Open erawhctim opened 1 year ago

erawhctim commented 1 year ago

When testing code that has a dependency on one of the API clients/endpoints that connect-kotlin generates, consumers have to rely on mocking frameworks to stub out the generated calls and replace their responses.

This generally works, due to the maturity of mocking frameworks on the JVM, but as an alternative (for projects that don't want to import/use mocking frameworks), buf/the BSR could generate fake API client implementations for testing purposes (similar to how the connect-swift-mocks plugin works).

ln-12 commented 1 year ago

Hey @erawhctim, did you find a suitable approach to mock the dependency yet?

I will probably do it by implementing the methods from the generated client interfaces using my mock data and provide these implementations via dependency injection instead of the actual client implementations. Just wanted to know if you maybe found another approach.

erawhctim commented 11 months ago

Hey @erawhctim, did you find a suitable approach to mock the dependency yet?

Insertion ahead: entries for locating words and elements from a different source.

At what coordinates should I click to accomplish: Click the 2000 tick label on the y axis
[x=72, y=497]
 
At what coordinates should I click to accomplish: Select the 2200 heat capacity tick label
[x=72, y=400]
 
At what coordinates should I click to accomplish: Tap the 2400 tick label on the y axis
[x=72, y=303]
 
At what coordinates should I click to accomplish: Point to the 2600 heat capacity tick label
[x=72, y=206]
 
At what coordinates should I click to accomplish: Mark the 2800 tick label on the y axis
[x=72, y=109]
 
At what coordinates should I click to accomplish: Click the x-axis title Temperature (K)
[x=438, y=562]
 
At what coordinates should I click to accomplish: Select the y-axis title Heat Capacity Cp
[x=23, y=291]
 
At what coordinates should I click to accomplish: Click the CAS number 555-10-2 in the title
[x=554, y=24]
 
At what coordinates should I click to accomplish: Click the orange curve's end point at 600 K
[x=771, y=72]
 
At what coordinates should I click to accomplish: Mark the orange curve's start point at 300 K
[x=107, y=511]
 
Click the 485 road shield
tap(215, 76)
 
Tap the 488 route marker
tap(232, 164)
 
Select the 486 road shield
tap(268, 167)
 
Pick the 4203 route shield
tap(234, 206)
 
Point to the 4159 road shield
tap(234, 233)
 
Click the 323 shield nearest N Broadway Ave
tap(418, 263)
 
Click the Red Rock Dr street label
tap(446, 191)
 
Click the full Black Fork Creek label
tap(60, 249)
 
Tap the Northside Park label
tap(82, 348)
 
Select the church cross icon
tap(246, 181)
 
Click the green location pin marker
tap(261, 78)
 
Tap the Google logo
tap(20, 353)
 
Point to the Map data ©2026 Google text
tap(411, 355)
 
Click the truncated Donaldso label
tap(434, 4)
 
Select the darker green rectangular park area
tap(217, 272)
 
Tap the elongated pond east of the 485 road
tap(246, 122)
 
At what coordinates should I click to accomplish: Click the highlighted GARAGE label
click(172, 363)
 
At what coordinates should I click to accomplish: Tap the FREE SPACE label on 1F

I will probably do it by implementing the methods from the generated client interfaces using my mock data and provide these implementations via dependency injection instead of the actual client implementations. Just wanted to know if you maybe found another approach.

Sorry for the late reply here! Your solution matches ours: we're using overloaded constructors that allow us to supply a mocked instance of the generated client in tests, while injecting the ProtocolClient and manually constructing those client instances instead.